Traveling with kids can be expensive. Do you have an advice for parents about keeping costs down?
Don't have too many children! More seriously, though, travel doesn't have to be expensive. After all, tickets, accommodation and food for babies and infants are pretty much free. More importantly, older children really don't need tailor made Disney-type experiences. I'm always struck by the things children mention as the best bits of their travels: a kitten, the stream, sleeping in a tent or cooking out of doors.
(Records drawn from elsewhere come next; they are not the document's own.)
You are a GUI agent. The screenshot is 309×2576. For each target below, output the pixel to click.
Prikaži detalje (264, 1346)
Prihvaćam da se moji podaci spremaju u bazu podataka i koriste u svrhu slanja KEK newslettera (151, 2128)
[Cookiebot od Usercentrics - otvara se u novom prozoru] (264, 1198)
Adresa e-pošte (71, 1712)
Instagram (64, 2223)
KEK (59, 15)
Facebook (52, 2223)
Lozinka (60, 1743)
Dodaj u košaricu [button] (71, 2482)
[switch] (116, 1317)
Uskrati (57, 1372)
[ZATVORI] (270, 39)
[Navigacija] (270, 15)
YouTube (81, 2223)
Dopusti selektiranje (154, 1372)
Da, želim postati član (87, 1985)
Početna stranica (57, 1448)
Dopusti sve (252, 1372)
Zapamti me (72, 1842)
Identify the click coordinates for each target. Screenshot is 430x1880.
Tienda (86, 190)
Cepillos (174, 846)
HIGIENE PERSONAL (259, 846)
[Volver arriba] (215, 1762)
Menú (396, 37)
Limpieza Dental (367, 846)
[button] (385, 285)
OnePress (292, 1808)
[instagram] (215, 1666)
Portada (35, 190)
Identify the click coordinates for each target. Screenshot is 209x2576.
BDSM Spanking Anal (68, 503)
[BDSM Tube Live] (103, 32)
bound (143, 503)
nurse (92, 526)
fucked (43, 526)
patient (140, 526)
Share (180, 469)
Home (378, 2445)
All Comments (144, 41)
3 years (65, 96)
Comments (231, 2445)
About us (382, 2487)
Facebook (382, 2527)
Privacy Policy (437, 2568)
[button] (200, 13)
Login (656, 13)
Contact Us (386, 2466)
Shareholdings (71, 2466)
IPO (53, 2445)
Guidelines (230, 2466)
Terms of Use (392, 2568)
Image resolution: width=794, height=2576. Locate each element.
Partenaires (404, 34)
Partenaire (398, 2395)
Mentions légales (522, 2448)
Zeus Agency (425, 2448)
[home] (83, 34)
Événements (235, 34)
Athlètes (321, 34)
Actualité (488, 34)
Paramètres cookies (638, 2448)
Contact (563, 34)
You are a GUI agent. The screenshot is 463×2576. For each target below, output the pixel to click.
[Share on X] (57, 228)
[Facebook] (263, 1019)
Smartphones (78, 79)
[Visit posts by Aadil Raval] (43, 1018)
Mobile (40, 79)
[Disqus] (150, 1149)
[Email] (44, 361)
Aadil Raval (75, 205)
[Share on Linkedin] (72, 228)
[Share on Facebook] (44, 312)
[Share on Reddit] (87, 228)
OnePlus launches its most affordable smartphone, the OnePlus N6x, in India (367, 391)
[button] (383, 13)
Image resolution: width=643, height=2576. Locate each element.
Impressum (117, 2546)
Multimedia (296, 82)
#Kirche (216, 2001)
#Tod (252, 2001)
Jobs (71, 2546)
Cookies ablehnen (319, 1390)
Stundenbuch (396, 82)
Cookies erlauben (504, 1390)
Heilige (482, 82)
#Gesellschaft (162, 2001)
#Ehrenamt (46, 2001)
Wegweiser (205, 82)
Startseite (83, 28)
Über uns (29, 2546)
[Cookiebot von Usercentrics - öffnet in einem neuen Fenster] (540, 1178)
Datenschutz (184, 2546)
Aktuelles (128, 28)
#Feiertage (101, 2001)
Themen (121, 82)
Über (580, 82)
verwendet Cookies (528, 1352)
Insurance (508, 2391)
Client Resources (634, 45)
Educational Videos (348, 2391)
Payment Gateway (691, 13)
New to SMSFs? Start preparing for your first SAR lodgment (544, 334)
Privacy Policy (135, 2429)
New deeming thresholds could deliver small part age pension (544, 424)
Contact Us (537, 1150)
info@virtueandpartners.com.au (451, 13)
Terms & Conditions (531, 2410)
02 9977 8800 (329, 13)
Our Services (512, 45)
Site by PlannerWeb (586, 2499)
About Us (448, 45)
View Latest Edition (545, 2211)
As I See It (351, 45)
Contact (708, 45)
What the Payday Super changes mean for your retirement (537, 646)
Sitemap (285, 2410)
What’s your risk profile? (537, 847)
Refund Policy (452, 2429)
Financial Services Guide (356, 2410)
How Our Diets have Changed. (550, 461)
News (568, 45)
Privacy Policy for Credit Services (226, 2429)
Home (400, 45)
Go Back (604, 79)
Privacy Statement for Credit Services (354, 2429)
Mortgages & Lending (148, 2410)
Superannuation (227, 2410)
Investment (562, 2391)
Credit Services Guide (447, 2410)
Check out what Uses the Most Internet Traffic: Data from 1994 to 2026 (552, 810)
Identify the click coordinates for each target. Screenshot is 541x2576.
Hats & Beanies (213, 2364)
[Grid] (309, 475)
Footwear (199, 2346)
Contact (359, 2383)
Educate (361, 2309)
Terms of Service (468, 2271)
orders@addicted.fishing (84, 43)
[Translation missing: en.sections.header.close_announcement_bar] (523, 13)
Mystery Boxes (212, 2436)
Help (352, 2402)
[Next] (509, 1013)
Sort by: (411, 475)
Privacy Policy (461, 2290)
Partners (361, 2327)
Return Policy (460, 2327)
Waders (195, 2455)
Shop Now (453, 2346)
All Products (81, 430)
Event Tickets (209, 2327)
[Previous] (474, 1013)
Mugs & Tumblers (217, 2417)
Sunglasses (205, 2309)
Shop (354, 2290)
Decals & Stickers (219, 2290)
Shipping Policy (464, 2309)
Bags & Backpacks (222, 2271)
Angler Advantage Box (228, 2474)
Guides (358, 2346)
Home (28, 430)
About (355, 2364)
Children don't need luxury—although parents might!
There are plenty of economy tips for families in the book, but one of the biggest savings you can make is in the area of accommodation—for instance, you can swap homes (homelink.org), including homes pre-adapted for special needs (matchinghouses.com), camp for next to nothing, or volunteer on small farms around the world in return for food and board (wwoof.org).
Tell us about your book. What advice can parents find in it?
Well for starters, the book is designed to work for families traveling with one or both parents, babies as well as older children, and children with special needs. I’m hoping parents will be able to hang on to it for some years and find it useful for very different kinds of trips. In terms of content, most of the book centers on preparation—all the things parents need to think through and do before leaving home: health, insurance, accommodation, keeping the budget down, packing, entertainment, preparing the children, etc.—as well as issues for different types of transport and trips.
What do you never leave home without?
Lots of things—and that's usually part of the difficulty—"essential" is a very relative term! But wet-wipes get the thumbs up from most parents—they are incredibly useful for keeping clean on the go.
What is your number one tip for getting kids through the boring parts of the trip?
Well if it has to be one, it would be to see travel as an opportunity to spend time with your children. Just being prepared to talk and read to them, play games and so on, sets the kind of mood which helps everything fall into place.